Getting enough voters to the polls will be key to avoiding another runoff, this time between Warnock and Walker.

Two Albany voters encountered by Jackson recognize the importance of the moment. Earlene Jones and Shewana Toson, who are in the middle of cleaning their home, said they plan to vote early at the Albany Civic Center.

Toson said this is the first time she’s been able to vote in a while, because she has stable housing. She said she’s worried about the economy and wants Democrats to push for higher wages, arguing that the state’s minimum wage of $7.25 in most circumstances—the federal minimum—is not enough to get by.

“Everything is higher,” she said. “Pay increase is something that I would like to see.”

She said that if the races go into a runoff, she plans to return to the polls, noting the importance of this election.

“Voting is a right,” Toson said.

Abortion, inflation, paychecks

Georgians interviewed by States Newsroom in late October across the state said that they plan to vote again should a run-off occur. They also listed the issues that matter most to them: abortion, inflation and higher wages.

The race is incredibly close. Warnock, who beat Republican incumbent Sen. Kelly Loeffler in 2021 by 93,272 votes, is trailing Walker by less than 1 percentage point, according to the Real Clear Politics polls average.

Republican candidate for U.S. Senate Herschel Walker, campaigning in Cleveland, Georgia, on 10/26/22 (Capital-Star photo by Ariana Figueroa).

But this election is different. In two years, the coronavirus has left nearly 34,000 Georgians dead, inflation has hurt Democrats and Biden’s popularity is at an all-time low.

The state has gone through major changes, with Republican Gov.
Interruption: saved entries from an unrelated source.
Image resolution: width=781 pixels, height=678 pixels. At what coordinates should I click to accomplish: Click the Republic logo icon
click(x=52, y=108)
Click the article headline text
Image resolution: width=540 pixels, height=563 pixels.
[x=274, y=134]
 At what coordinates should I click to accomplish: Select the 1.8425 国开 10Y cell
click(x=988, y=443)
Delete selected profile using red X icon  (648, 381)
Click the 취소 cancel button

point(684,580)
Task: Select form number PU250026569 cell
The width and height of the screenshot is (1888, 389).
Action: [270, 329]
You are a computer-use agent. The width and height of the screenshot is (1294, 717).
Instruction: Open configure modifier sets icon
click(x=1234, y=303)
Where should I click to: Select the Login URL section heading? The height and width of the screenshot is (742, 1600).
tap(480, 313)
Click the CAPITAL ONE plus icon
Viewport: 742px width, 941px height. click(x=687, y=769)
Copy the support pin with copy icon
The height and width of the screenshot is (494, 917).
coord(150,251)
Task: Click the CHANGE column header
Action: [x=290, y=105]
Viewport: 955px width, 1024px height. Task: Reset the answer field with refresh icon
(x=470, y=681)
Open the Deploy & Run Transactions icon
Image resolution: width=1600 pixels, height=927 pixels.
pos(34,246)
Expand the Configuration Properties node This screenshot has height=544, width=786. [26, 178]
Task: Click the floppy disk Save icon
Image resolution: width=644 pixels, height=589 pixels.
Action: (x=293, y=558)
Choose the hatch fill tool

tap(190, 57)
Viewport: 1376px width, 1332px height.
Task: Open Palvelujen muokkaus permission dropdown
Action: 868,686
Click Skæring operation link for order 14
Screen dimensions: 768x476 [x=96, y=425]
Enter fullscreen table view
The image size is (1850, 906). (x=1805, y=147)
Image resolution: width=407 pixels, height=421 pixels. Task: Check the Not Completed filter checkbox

Brian Kemp signing into law a six-week ban on abortion following the U.S. Supreme Court’s decision to overturn Roe v. Wade.

Another change in this election is an overhaul of voting requirements by Senate Bill 202 following the 2020 election. The law limits absentee voting, enacts new voter ID requirements and makes it illegal for volunteers to hand out food and water to those waiting in long lines to cast their ballots.

‘Send them packing’

U.S. Senate Republicans who joined Walker, a former University of Georgia football star, on the campaign trail argued that Georgia is a red state. They said Warnock’s election was boosted by campaign contributions from blue states like New York and California.

“We need one seat in the Senate to make certain that we send them packing, and we know that it is going to come from right here in Georgia,” U.S. Sen. Marsha Blackburn of Tennessee said to supporters during an Oct. 24 campaign rally in Dalton.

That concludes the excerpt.